EXCERPTED PASSAGE:
The loop structure is pretty visible here. The basic block with label bb8 is the head of the for loop, and the block with label bb is the body of that for loop.

Some salient remarks about LLVM assembly code:

This LLVM assembly compiles down to the following SPARC assembly:

        .text
        .align  16
        .globl  main
        .type   main, #function
main:
        save -120, %o6, %o6
        st %i0, [%i6+-4]
        st %i1, [%i6+-8]
        sethi 0, %l0
        st %l0, [%i6+-16]
        st %l0, [%i6+-20]
        ba .BB1_2       ! bb8
        nop
.BB1_1: ! bb
        ld [%i6+-20], %l0
        ld [%i6+-16], %l1
        smul %l0, %l0, %l0
        add %l0, %l1, %l0
        st %l0, [%i6+-16]
        ld [%i6+-20], %l0
        add %l0, 1, %l0
        st %l0, [%i6+-20]
.BB1_2: ! bb8
        ld [%i6+-20], %l0
        subcc %l0, 100, %l0
        bl .BB1_1       ! bb
        nop
.BB1_3: ! bb12
        ld [%i6+-16], %l0
        st %l0, [%i6+-24]
        st %l0, [%i6+-12]
.BB1_4: ! return
        ld [%i6+-12], %i0
        restore %g0, %g0, %g0
        retl
        nop

Modifying LLVM

An advantage of LLVM is that even though it's a fully-featured C compiler and is extensible to new languages and other machine targets, its source code is actually fairly sanely engineered. It is not terribly unpleasant to modify LLVM's source code. Another advantage of LLVM is that it has pretty extensive documentation. I recommend that you start with the following pages:

Most of LLVM's function-level documentation is in comments in header files. As such, I've found the source code underlying their Doxygen documentation to be particularly helpful.

Overview of Project 2

To complete Project 2, you'll need to do the following:

For the grader's sake, while completing Project 2 do not change any files in the LLVM tree except these two. You may add files, but do not change any but Stroll.cpp and RegAllocGraphColoring.cpp.

Draw Pretty Pictures

It will be very useful for you to piece together some sort of Graph class. You'll need this to be able to do live range analysis at an instruction-level granularity. For debugging purposes, it'll be exceedingly useful if your Graph class can print itself in a format that the GraphViz programs dot and neato can read. dot will read a file in this format and draw hierarchical graphs; it's excellent for drawing CFGs. neato reads the same file format, but uses a layout algorithm better tuned to drawing undirected graphs, such as live-range interference graphs.

TASK REQUIREMENTS:
**a)** Reproduce the part of the excerpt on LLVM that opens with the words containing "For the grader's" and closes with "live-range interference graphs.".
**b)** Summarize the excerpt on LLVM in two sentences.

INFORMATION SHOWN:
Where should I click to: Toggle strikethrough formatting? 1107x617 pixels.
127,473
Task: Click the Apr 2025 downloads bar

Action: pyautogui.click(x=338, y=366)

SOLUTIONS FOR EACH TASK:
**a)**
For the grader's sake, while completing Project 2 do not change any files in the LLVM tree except these two. You may add files, but do not change any but Stroll.cpp and RegAllocGraphColoring.cpp.

Draw Pretty Pictures

It will be very useful for you to piece together some sort of Graph class. You'll need this to be able to do live range analysis at an instruction-level granularity. For debugging purposes, it'll be exceedingly useful if your Graph class can print itself in a format that the GraphViz programs dot and neato can read. dot will read a file in this format and draw hierarchical graphs; it's excellent for drawing CFGs. neato reads the same file format, but uses a layout algorithm better tuned to drawing undirected graphs, such as live-range interference graphs.

**b)** The excerpt on LLVM identifies block bb8 as the head and block bb as the body of a for loop in LLVM assembly, and gives the SPARC assembly that this code compiles down to. It then calls LLVM's source code fairly sanely engineered and extensively documented, permits Project 2 work to add files but change only Stroll.cpp and RegAllocGraphColoring.cpp in the LLVM tree, and recommends a Graph class that can print itself in a format the GraphViz programs dot and neato can read.